→ **What is being asked**: From the commentary on the US–China trade conflict below, quote word for word the passage between "That said, US" and "the ultimate outcome.", inclusive.

→ **Document text**:
In my discussions with clients from around the globe the past few months, I have been presenting the view that the US/China trade conflict will be a long, hard-fought battle that will likely play out over years, not months — and I still believe that despite the nations’ recent agreement made at the G-20 meeting. If the trade dispute indeed persists, the disruption is likely to weigh on economic growth rates, and equity markets are likely to continue to exhibit higher-than-average levels of volatility. In this scenario, I believe the Low Volatility and Quality equity factors may be especially attractive.
The trade war seems built to last
My position on the trade conflict stems from the US government’s evolving realization that China has become a technologically advanced, powerful and ambitious competitor. I witnessed this view at a dinner I attended in August where the featured speakers included three long-tenured US ambassadors, former White House foreign policy advisors, and two 25-year veterans of the CIA.
The speakers were invited primarily to discuss current geopolitics in the Middle East and the associated risks to the global supply of energy. The discussion was lively and punctuated by several debates regarding the preferred policy course in the Middle East. But while China was nowhere on the official agenda, the topic of the country’s rising competitiveness permeated the discussion with little debate — only agreement. In fact, one panelist deemed China to be the number one long-term economic and geopolitical competitor to the United States. That night, it became clear to me that the current conflict with China over trade practices is not for show, but is a response to a dramatically changing world. Therefore, I believe it is very unlikely that the US will “cut a deal” or lower trade tensions without meaningful concessions from China.
How likely are such concessions? When I was in Shanghai a few weeks ago, I took the opportunity to ask as many local investment professionals as possible their views on the course Chinese leadership would take in response to US trade-related demands. When it comes to a quick solution, there were no optimists.
That said, US President Donald Trump and Chinese President Xi Jinping made headlines during the G-20 meeting last week as they agreed to a moratorium on tariff increases. But while the deal avoids any immediate escalation of further tariffs, it does so for only three months, and the big issues between the two countries still remain. Additionally, this three-month delay extends the current uncertainty, which may continue to hinder business investment until there’s more clarity about the ultimate outcome.
What does this mean for investors?
First, if the trade dispute between the US and China (and other trading partners for that matter) persists, the disruption is likely to weigh on economic growth rates as tariffs reduce trade and corporate managers pull back on capital investment (which typically suffers when regulatory uncertainty clouds business managers’ ability to forecast returns on those investments). The slowing economic growth —and the stronger dollar that has emerged since the trade conflict began nine months ago — have already begun to push down inflation in the US and may have brought the US Federal Reserve closer to a pause in its current rate-hike cycle.

→ **Entries**:
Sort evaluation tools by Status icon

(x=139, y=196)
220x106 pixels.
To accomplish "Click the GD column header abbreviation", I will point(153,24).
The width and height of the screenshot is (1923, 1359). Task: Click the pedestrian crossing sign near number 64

==

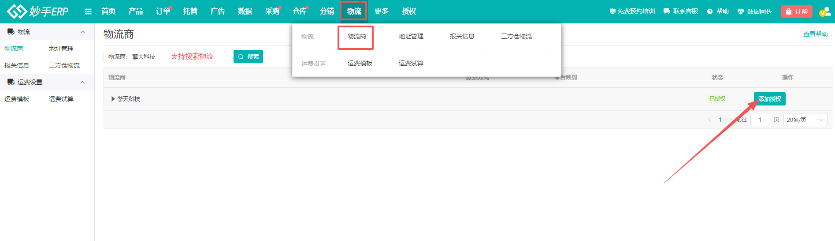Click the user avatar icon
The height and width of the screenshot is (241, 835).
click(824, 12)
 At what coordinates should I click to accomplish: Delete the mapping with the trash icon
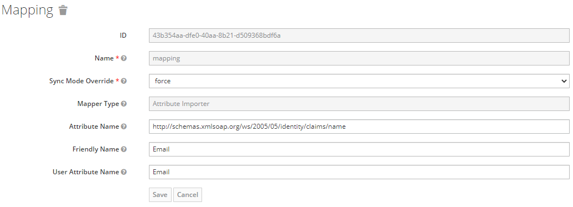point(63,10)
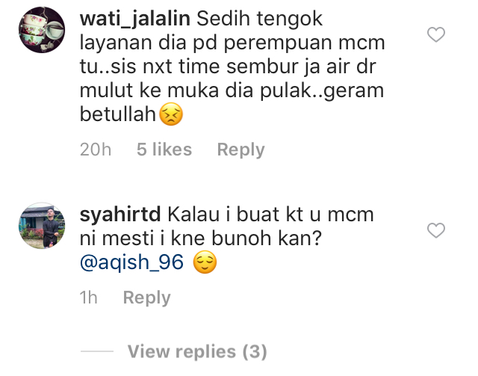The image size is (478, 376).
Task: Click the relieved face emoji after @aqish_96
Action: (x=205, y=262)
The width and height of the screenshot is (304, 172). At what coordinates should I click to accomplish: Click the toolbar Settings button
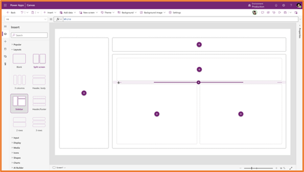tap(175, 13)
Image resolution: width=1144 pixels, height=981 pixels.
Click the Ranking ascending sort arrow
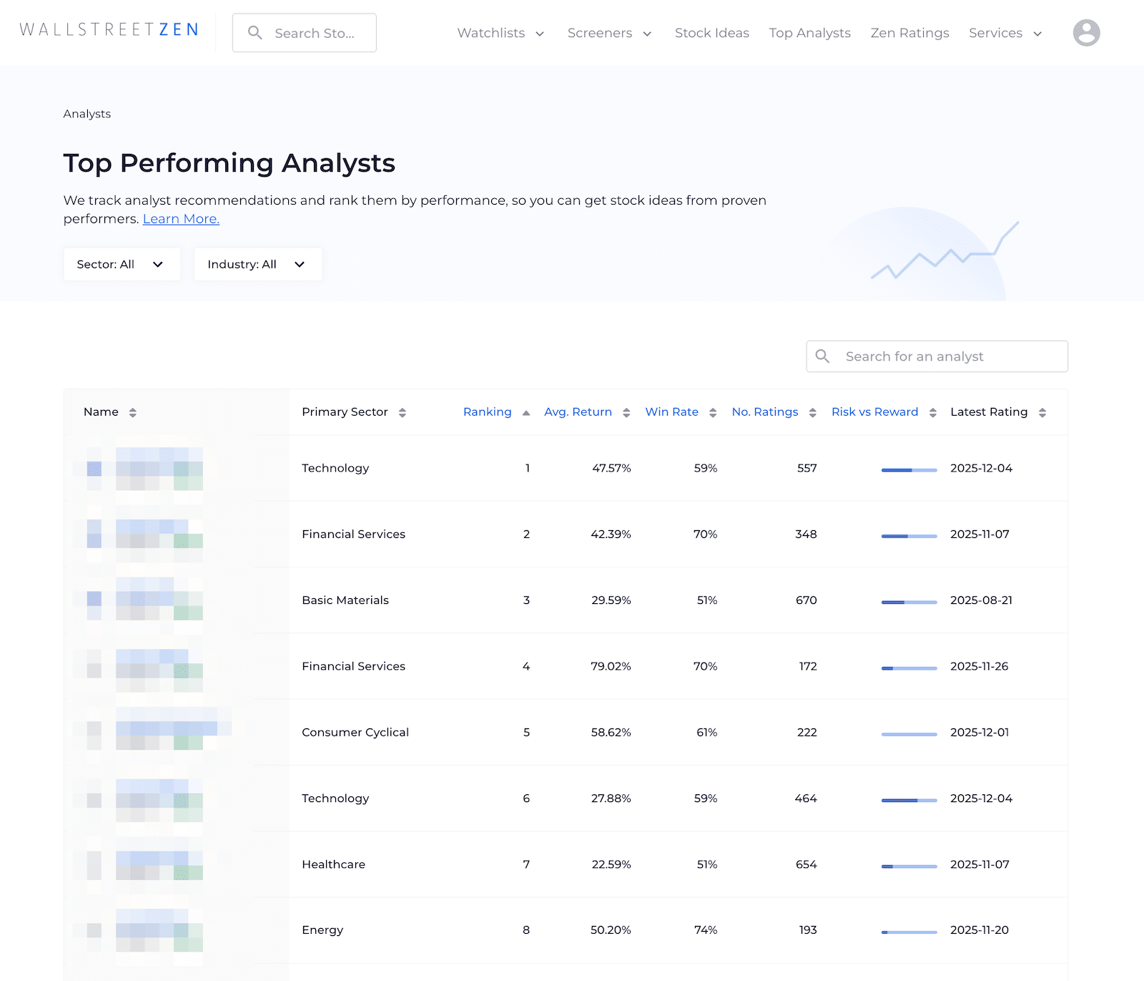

...

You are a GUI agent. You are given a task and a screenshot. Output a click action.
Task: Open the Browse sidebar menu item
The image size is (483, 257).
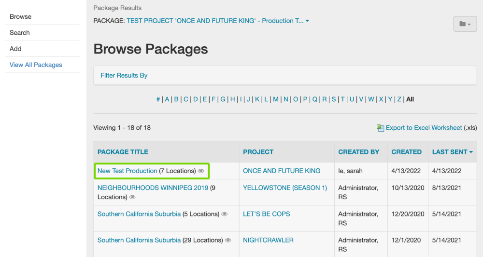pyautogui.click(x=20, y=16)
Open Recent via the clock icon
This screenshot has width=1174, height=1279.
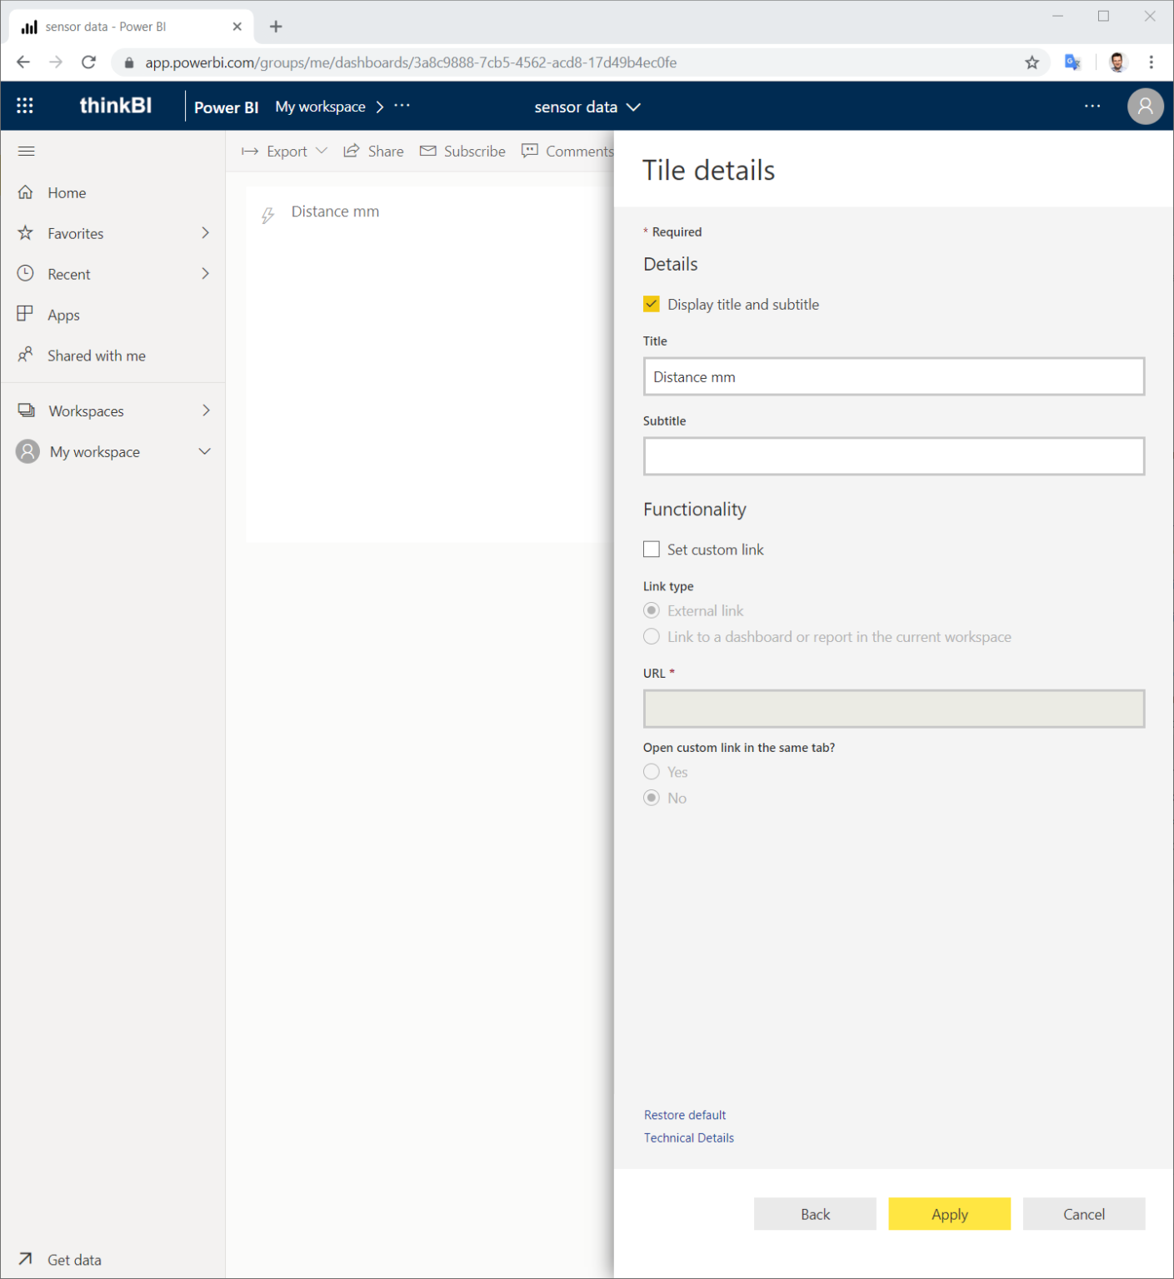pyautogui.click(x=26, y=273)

→ **Task answer**:
That said, US President Donald Trump and Chinese President Xi Jinping made headlines during the G-20 meeting last week as they agreed to a moratorium on tariff increases. But while the deal avoids any immediate escalation of further tariffs, it does so for only three months, and the big issues between the two countries still remain. Additionally, this three-month delay extends the current uncertainty, which may continue to hinder business investment until there’s more clarity about the ultimate outcome.